A further significant issue with the utilization of mushrooms for therapeutic purposes is the potential for contamination. It is established that mushrooms are capable of absorbing and accumulating a range of substances from their surrounding environment. These include beneficial and harmful elements, such as pollutants and heavy metals. This phenomenon, designated as bioaccumulation, signifies that mushrooms developing in regions characterized by elevated contamination levels may become contaminated with toxic substances. For example, mushrooms that are cultivated in close proximity to industrial zones, roadways, or sources of contaminated water may exhibit elevated concentrations of heavy metals, including lead, cadmium, and mercury, which could pose a significant health risk. The potential for contamination is particularly concerning in the context of medicinal use, where the goal is to promote healing and improve health. If mushrooms are contaminated, the expected health benefits may be negated or even the opposite effect may be observed, whereby the mushrooms may exacerbate existing health problems or introduce new ones. This uncertainty adds another layer of risk to using mushrooms as a medicinal resource [77].

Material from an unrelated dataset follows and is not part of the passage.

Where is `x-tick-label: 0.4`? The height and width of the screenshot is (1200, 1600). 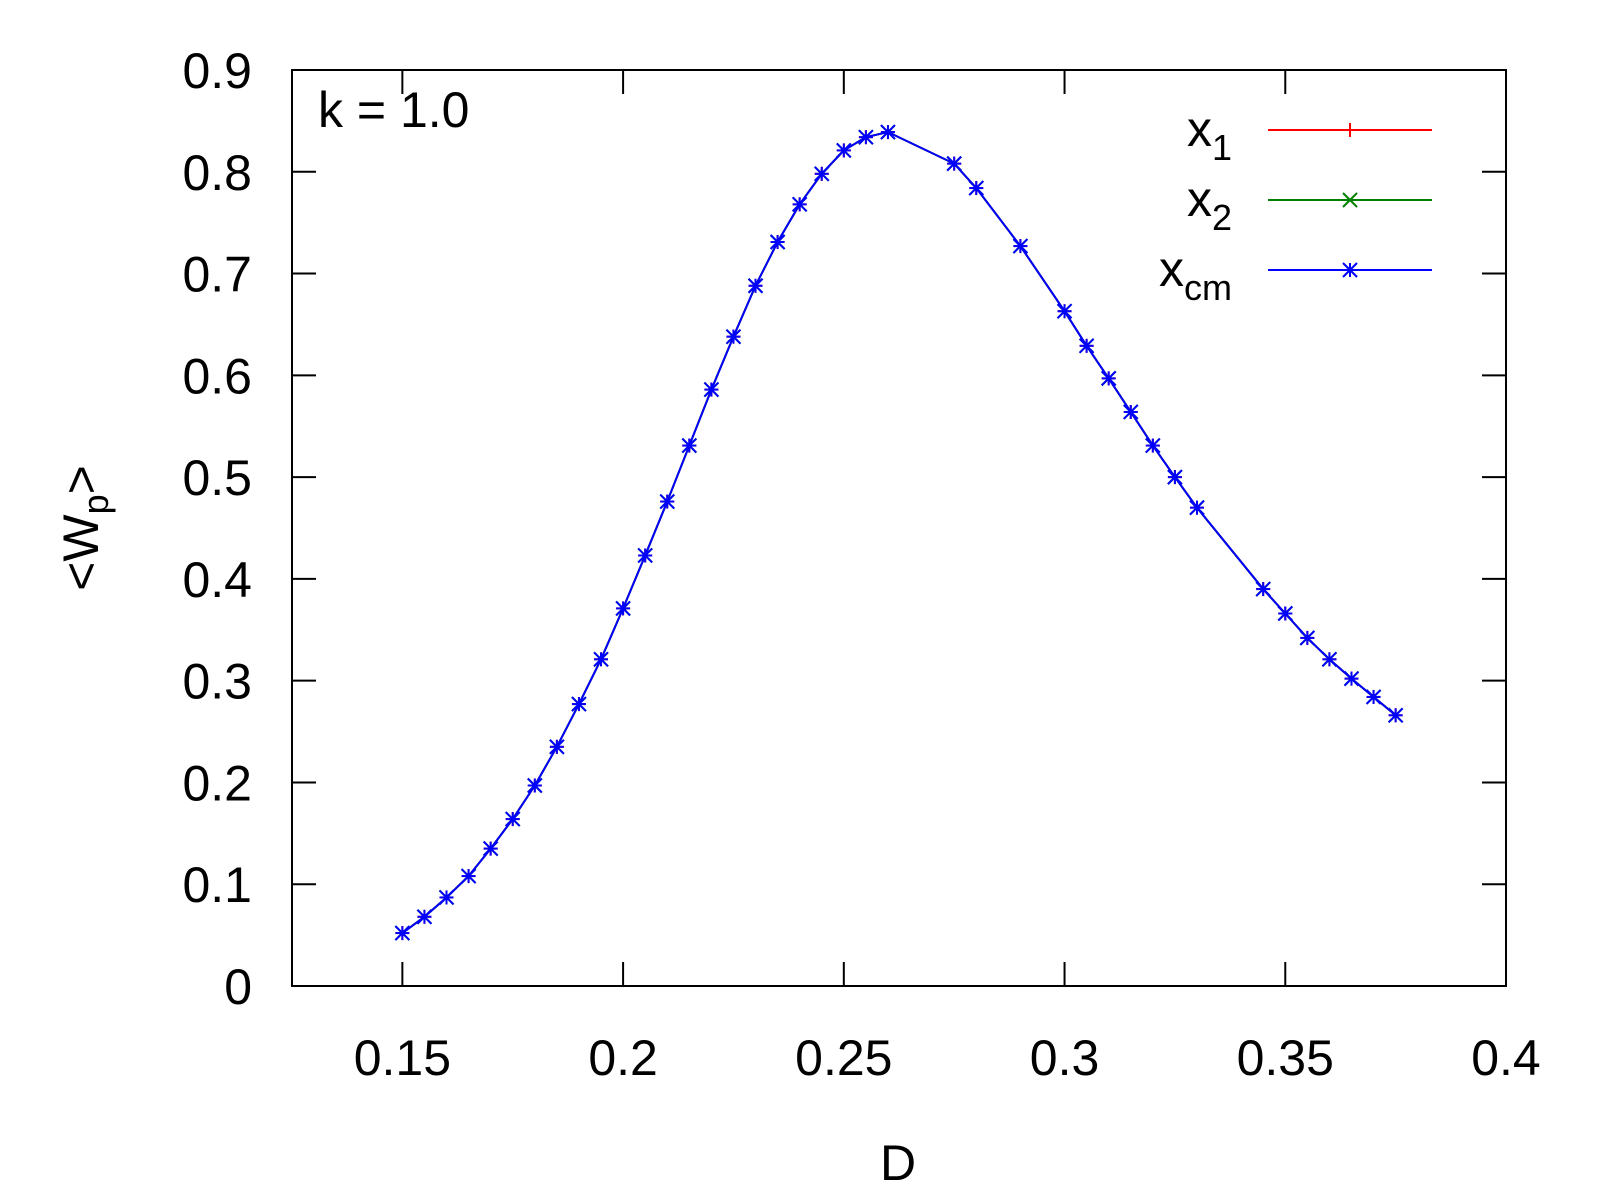 x-tick-label: 0.4 is located at coordinates (1506, 1058).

Furthermore, the issue of toxicity represents a significant challenge for the medicinal use of mushrooms. The toxicity of mushrooms can vary significantly even within the same species, depending on environmental factors. For example, certain mushrooms that are harmless or even beneficial in one region may be toxic in another due to differences in soil composition, climate, or other environmental factors. This variability in toxicity makes it challenging to determine which mushrooms are safe to use for medicinal purposes. Consequently, while mushrooms may still have a role to play in complementary and alternative medicine, their use should be approached with caution [56].

5. Conclusions

Mushroom fruiting bodies are a valuable source of various products, including extracts, polysaccharides, proteins, small molecules, and nanoparticles, all of which exhibit a wide range of biological properties, including anticancer potential (Figure 14). Scientific studies have demonstrated that these compounds can induce a variety of mechanisms of action, such as the activation of apoptosis, autophagy, cell cycle arrest, DNA damage, and increased immune system activity. Due to these mechanisms, products extracted from mushroom fruiting bodies hold great therapeutic potential and represent a promising direction in the search for new anticancer therapies, especially mushrooms from regions like Roztocze, which is well preserved from pollution and industry. Moreover, their natural origin and the variety of bioactive components suggest they can be less toxic and more specific in their effects compared to traditional chemotherapeutic agents, highlighting their value in modern medicine. Nevertheless, the route to the practical therapeutic utilization of individual mushroom constituents is lengthy, largely due to the issue of standardization of mushrooms and the potential for heavy metal contamination. Furthermore, the majority of extracts and compounds have been tested in vitro, which represents the initial stage of preclinical studies. This approach carries a high risk of failure in animals. It is reasonable to suggest that mushroom extracts could be introduced as supportive therapy at an earlier stage.